<<<<

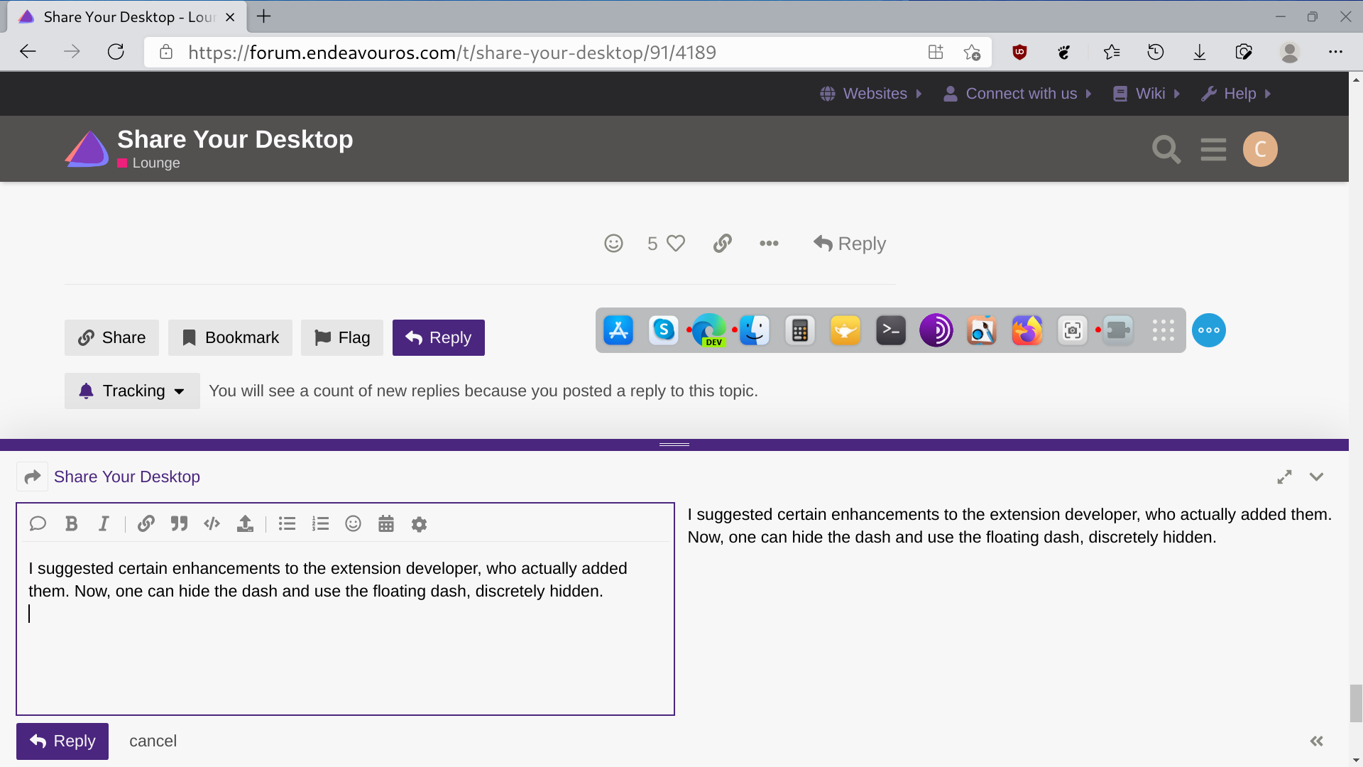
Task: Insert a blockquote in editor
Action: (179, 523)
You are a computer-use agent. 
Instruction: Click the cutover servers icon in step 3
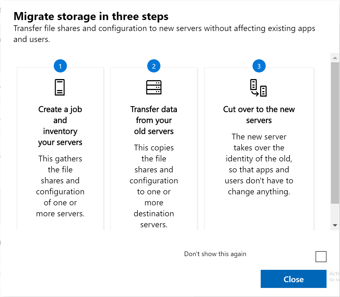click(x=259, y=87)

>>>>

▸ WHAT IS REQUIRED: With pictures omitted, copy exactly the lines from the one containing "You are a computer-use agent." through the final line of the listing, both included.

▸ ANSWER SPACE:
You are a computer-use agent. 
Instruction: Click the cutover servers icon in step 3
click(x=259, y=87)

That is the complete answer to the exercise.